#### DATA:
+ + +
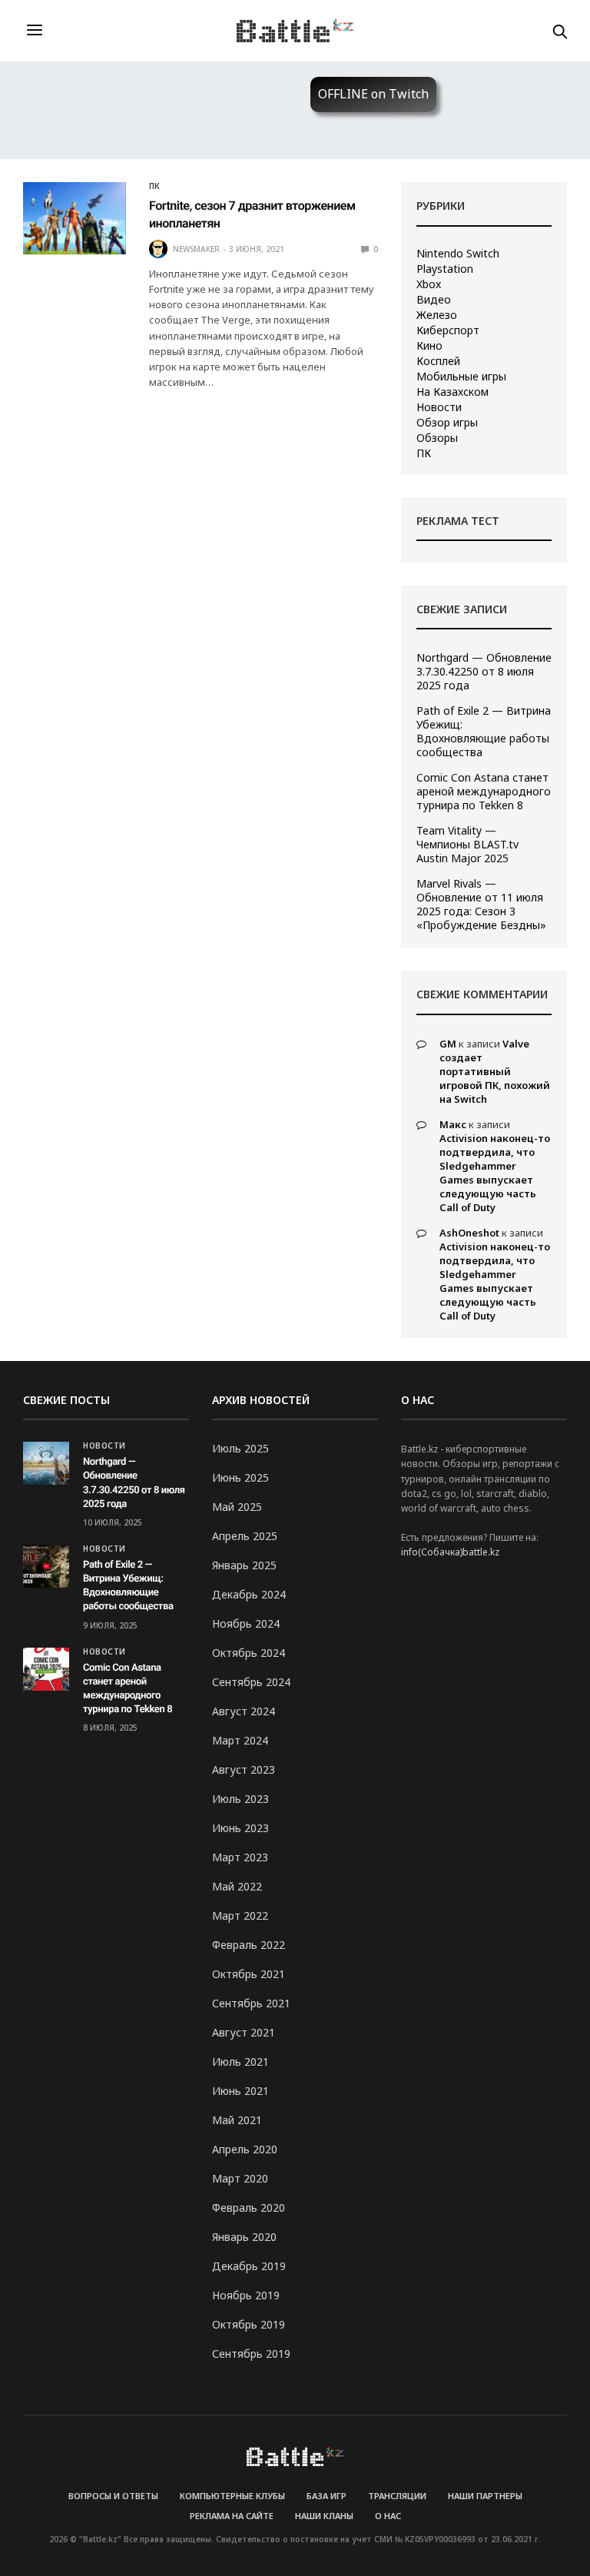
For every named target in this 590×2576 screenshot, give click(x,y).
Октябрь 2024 (248, 1652)
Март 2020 (240, 2178)
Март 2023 (240, 1857)
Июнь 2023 (240, 1828)
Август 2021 (243, 2032)
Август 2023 (243, 1769)
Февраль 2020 (248, 2207)
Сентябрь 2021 (251, 2003)
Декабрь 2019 (249, 2266)
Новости (439, 407)
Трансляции (397, 2495)
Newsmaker (196, 249)
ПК (155, 186)
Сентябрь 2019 (251, 2353)
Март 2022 (240, 1915)
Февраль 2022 (248, 1944)
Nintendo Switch (457, 253)
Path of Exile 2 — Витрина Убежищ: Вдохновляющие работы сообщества (483, 731)
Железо (436, 315)
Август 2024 (243, 1711)
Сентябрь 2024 (251, 1682)
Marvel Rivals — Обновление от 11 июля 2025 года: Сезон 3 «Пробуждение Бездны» (481, 904)
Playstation (444, 269)
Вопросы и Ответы (113, 2495)
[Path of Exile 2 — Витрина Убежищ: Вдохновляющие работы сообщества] (46, 1566)
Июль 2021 (240, 2061)
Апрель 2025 (244, 1536)
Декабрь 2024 (249, 1594)
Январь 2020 (244, 2236)
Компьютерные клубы (232, 2495)
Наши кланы (324, 2515)
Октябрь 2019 (248, 2324)
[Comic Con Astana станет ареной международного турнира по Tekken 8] (46, 1669)
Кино (429, 345)
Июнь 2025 (240, 1477)
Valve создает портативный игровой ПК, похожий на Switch (494, 1071)
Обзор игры (447, 422)
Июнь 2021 (240, 2090)
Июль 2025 (240, 1448)
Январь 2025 (244, 1565)
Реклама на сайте (231, 2515)
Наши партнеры (485, 2495)
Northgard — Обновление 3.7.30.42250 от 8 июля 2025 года (484, 671)
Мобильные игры (461, 376)
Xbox (428, 284)
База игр (326, 2495)
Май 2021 (237, 2120)
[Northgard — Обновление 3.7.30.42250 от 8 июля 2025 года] (46, 1463)
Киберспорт (447, 330)
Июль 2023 (240, 1798)
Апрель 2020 (244, 2149)
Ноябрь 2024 (246, 1623)
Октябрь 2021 (248, 1974)
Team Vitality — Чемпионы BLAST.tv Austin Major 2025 (467, 844)
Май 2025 (237, 1506)
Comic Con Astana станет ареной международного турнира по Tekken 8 (483, 791)
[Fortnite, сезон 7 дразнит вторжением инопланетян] (74, 218)
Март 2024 (240, 1740)
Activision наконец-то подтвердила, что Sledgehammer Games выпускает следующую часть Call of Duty (494, 1172)
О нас (388, 2515)
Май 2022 (237, 1886)
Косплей (438, 361)
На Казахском (452, 392)
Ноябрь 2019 (246, 2295)
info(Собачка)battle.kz (450, 1552)
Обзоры (437, 438)
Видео (433, 299)
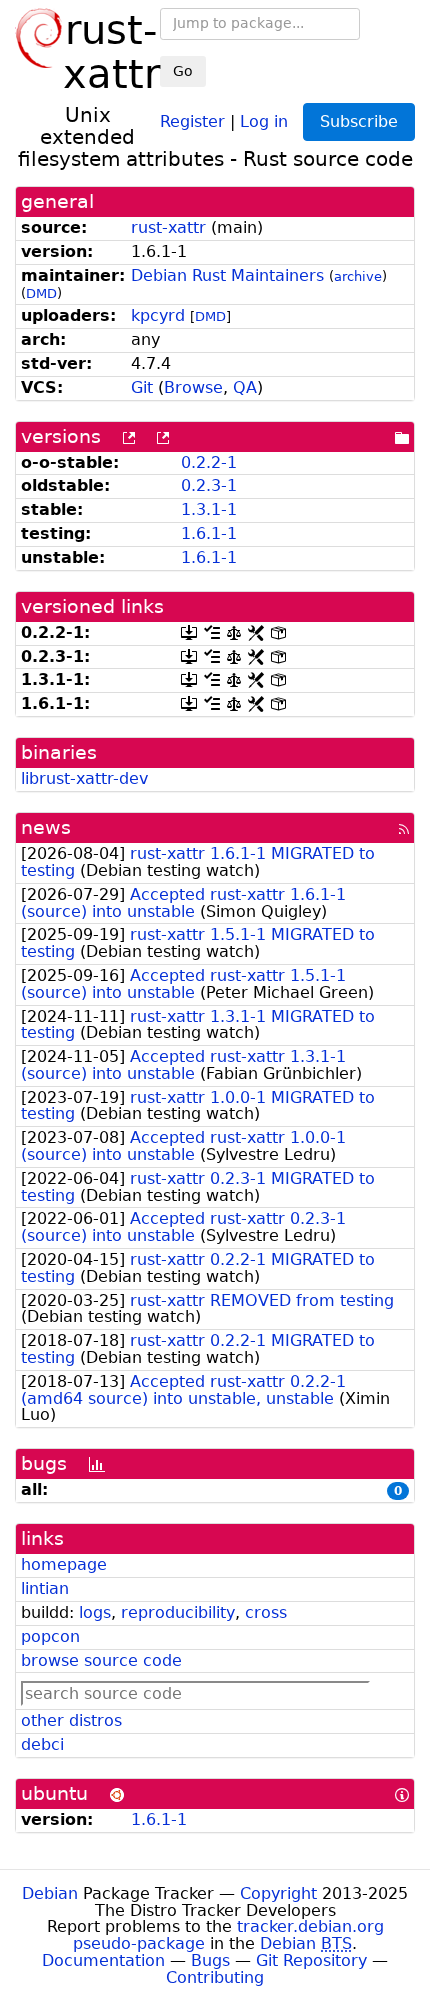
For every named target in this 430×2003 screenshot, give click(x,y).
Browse (193, 387)
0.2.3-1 (209, 485)
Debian (50, 1893)
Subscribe (359, 121)
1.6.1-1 (209, 533)
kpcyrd (158, 315)
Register (192, 120)
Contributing (215, 1977)
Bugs (210, 1960)
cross (266, 1612)
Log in (264, 120)
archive (358, 276)
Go (183, 71)
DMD (41, 293)
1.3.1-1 (209, 509)
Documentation (103, 1960)
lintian (45, 1588)
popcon (50, 1636)
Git (142, 387)
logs (95, 1612)
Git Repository (311, 1960)
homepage (64, 1564)
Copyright (278, 1893)
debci (42, 1744)
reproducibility (178, 1612)
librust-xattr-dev (84, 778)
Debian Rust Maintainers (227, 275)
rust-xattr (168, 227)
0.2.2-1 (209, 462)
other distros (71, 1720)
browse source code (101, 1660)
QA (245, 387)
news (46, 827)
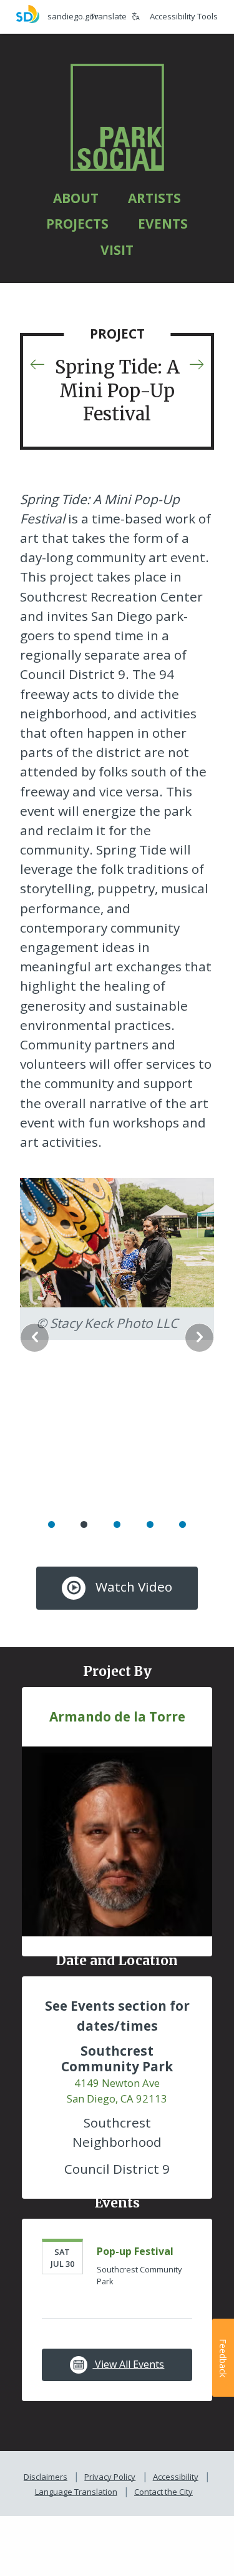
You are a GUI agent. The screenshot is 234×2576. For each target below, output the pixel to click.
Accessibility (175, 2476)
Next (199, 1337)
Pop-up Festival (135, 2251)
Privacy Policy (109, 2476)
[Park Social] (117, 117)
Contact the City (163, 2491)
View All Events (128, 2363)
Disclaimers (45, 2476)
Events (163, 223)
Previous (34, 1337)
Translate (108, 16)
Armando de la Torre (117, 1716)
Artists (154, 198)
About (76, 198)
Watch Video (132, 1586)
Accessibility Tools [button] (184, 16)
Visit (117, 250)
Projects (77, 223)
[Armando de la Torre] (117, 1840)
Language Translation (76, 2491)
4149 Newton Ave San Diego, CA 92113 (117, 2091)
+ + +
#### EXERCISE:
The pictures are not part of the copy. Retype everything else in the entries exactly.

#### EXERCISE RESULT:
For every named target in this 590×2576 screenshot, give click(x,y).
Октябрь 2024 (248, 1652)
Март 2020 (240, 2178)
Март 2023 (240, 1857)
Июнь 2023 (240, 1828)
Август 2021 (243, 2032)
Август 2023 (243, 1769)
Февраль 2020 (248, 2207)
Сентябрь 2021 (251, 2003)
Декабрь 2019 (249, 2266)
Новости (439, 407)
Трансляции (397, 2495)
Newsmaker (196, 249)
ПК (155, 186)
Сентябрь 2019 (251, 2353)
Март 2022 (240, 1915)
Февраль 2022 (248, 1944)
Nintendo Switch (457, 253)
Path of Exile 2 — Витрина Убежищ: Вдохновляющие работы сообщества (483, 731)
Железо (436, 315)
Август 2024 (243, 1711)
Сентябрь 2024 (251, 1682)
Marvel Rivals — Обновление от 11 июля 2025 года: Сезон 3 «Пробуждение Бездны» (481, 904)
Playstation (444, 269)
Вопросы и Ответы (113, 2495)
[Path of Exile 2 — Витрина Убежищ: Вдохновляющие работы сообщества] (46, 1566)
Июль 2021 (240, 2061)
Апрель 2025 (244, 1536)
Декабрь 2024 (249, 1594)
Январь 2020 (244, 2236)
Компьютерные клубы (232, 2495)
Наши кланы (324, 2515)
Октябрь 2019 (248, 2324)
[Comic Con Astana станет ареной международного турнира по Tekken 8] (46, 1669)
Кино (429, 345)
Июнь 2025 (240, 1477)
Valve создает портативный игровой ПК, похожий на Switch (494, 1071)
Обзор игры (447, 422)
Июнь 2021 (240, 2090)
Июль 2025 (240, 1448)
Январь 2025 (244, 1565)
Реклама на сайте (231, 2515)
Наши партнеры (485, 2495)
Northgard — Обновление 3.7.30.42250 от 8 июля 2025 года (484, 671)
Мобильные игры (461, 376)
Xbox (428, 284)
База игр (326, 2495)
Май 2021 (237, 2120)
[Northgard — Обновление 3.7.30.42250 от 8 июля 2025 года] (46, 1463)
Киберспорт (447, 330)
Июль 2023 (240, 1798)
Апрель 2020 (244, 2149)
Ноябрь 2024 (246, 1623)
Октябрь 2021 (248, 1974)
Team Vitality — Чемпионы BLAST.tv Austin Major 2025 (467, 844)
Май 2025 (237, 1506)
Comic Con Astana станет ареной международного турнира по Tekken 8 (483, 791)
[Fortnite, сезон 7 дразнит вторжением инопланетян] (74, 218)
Март 2024 (240, 1740)
Activision наконец-то подтвердила, что Sledgehammer Games выпускает следующую часть Call of Duty (494, 1172)
О нас (388, 2515)
Май 2022 (237, 1886)
Косплей (438, 361)
На Казахском (452, 392)
Ноябрь 2019 (246, 2295)
info(Собачка)battle.kz (450, 1552)
Обзоры (437, 438)
Видео (433, 299)
For every named target in this 430×2003 screenshot, give click(x,y).
Browse (193, 387)
0.2.3-1 (209, 485)
Debian (50, 1893)
Subscribe (359, 121)
1.6.1-1 (209, 533)
kpcyrd (158, 315)
Register (192, 120)
Contributing (215, 1977)
Bugs (210, 1960)
cross (266, 1612)
Log in (264, 120)
archive (358, 276)
Go (183, 71)
DMD (41, 293)
1.3.1-1 (209, 509)
Documentation (103, 1960)
lintian (45, 1588)
popcon (50, 1636)
Git (142, 387)
logs (95, 1612)
Git Repository (311, 1960)
homepage (64, 1564)
Copyright (278, 1893)
debci (42, 1744)
reproducibility (178, 1612)
librust-xattr-dev (84, 778)
Debian Rust Maintainers (227, 275)
rust-xattr (168, 227)
0.2.2-1 (209, 462)
other distros (71, 1720)
browse source code (101, 1660)
QA (245, 387)
news (46, 827)
You are a GUI agent. The screenshot is 234×2576. For each target below, output the pixel to click.
Accessibility (175, 2476)
Next (199, 1337)
Pop-up Festival (135, 2251)
Privacy Policy (109, 2476)
[Park Social] (117, 117)
Contact the City (163, 2491)
View All Events (128, 2363)
Disclaimers (45, 2476)
Events (163, 223)
Previous (34, 1337)
Translate (108, 16)
Armando de la Torre (117, 1716)
Artists (154, 198)
About (76, 198)
Watch Video (132, 1586)
Accessibility Tools [button] (184, 16)
Visit (117, 250)
Projects (77, 223)
[Armando de la Torre] (117, 1840)
Language Translation (76, 2491)
4149 Newton Ave San Diego, CA 92113 (117, 2091)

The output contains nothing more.